The Incredible Shrinking War

“Oh, are we still at war?”

That was the question asked by Seattle born New York Times writer Timothy Egan in an opinion piece published shortly before Memorial Day. He was startled when the pilot of a flight he was on asked the plane’s passengers to give special consideration to 5 soldiers on the last leg of their 3-day journey back from Iraq.

The pilot requested that the other passengers please keep their seats for a few moments so that the soldiers might leave the plane first and not have to fight the crowd on their way to see their loved ones. The other passengers applauded the soldiers, which seemed to cause more irritation for Egan.

Reflecting the prevailing attitude of the city of his birth leavened by the culture of the New York Times, Egan allowed that he and his employer might find their interest in the war rekindled if they were provided with enough photos of flag-draped coffins. And although he didn’t say so, another Abu Ghraib embarrassment or a poorly sourced rumor of civilian casualties would certainly find its way to the front page.
If only there were more bad news to report, well maybe his employer could find a little more ink to print it. But as it is, the war has been going so well lately that it has slipped below the New York Times’ radar.

The Washington Post was scratching its head at the forgotten war as well. The editors noticed last week that there has been “a relative lull in news coverage and debate about Iraq in recent weeks -- which is odd, because May could turn out to have been one of the most important months of the war.”

The Post was coming to the realization that we might actually be approaching a successful conclusion to the war that might be worthy of reporting to the American people:
“Now, another tipping point may be near, one that sees the Iraqi government and army restoring order in almost all of the country, dispersing both rival militias and the Iranian-trained ‘special groups’ that have used them as cover to wage war against Americans.

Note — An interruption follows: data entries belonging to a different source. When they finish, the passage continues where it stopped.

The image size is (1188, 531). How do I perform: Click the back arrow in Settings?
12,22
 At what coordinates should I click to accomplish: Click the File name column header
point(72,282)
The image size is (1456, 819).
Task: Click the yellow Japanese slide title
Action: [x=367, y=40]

It is -- of course -- too early to celebrate; though now in disarray, the Mahdi Army of Moqtada al-Sadr could still regroup, and Iran will almost certainly seek to stir up new violence before the U.S. and Iraqi elections this fall. Still, the rapidly improving conditions should allow U.S. commanders to make some welcome adjustments -- and it ought to mandate an already-overdue rethinking by the "this-war-is-lost" caucus in Washington, including Sen. Barack Obama (D-Ill.).”


Gee. It’s too bad that the Washington Post isn’t a newspaper or something. If it was, then it could take up some of that slack and start getting the word out. Instead it simply warned the presumptive Democratic presidential nominee that good news might overtake his defeatist agenda before the election and he’d better get ready for it.

But the problem is that the Washington Post and just about every other news outlet has shown an inverse correlation between its own reporting and our military’s success. The better we do, the less interest the media has in reporting it. It would be as though the press stopped reporting on WW II in the Pacific after the Miracle at Midway, or on the European theater after D-Day.

The American Journalism Review has actually quantified the media’s lack of interest in reporting on the Iraq War once the surge turned the tide. For the first 10 weeks of 2008, the number of television network news stories reporting on the war declined 92%. News stories on Iraq accounted for 23% of all television news. This year the networks could only squeeze the war into about 3% of their precious airtime. Cable news coverage is even worse. In the last year the cable coverage declined from 24% to 1%.

Newspapers were a bit better. Since the war turned in the United States’ favor, coverage has only declined by 70%, although war news deemed worthy of making it on the front page is down by 89%.

One can go through the library and see that this has not always been the case. The front pages of newspapers during WWII trumpeted allied successes. Compared with the few column inches permitted to war coverage today, WW II seemed to consume acres of page space.

In those days, the media were on our side. And war was not a partisan issue.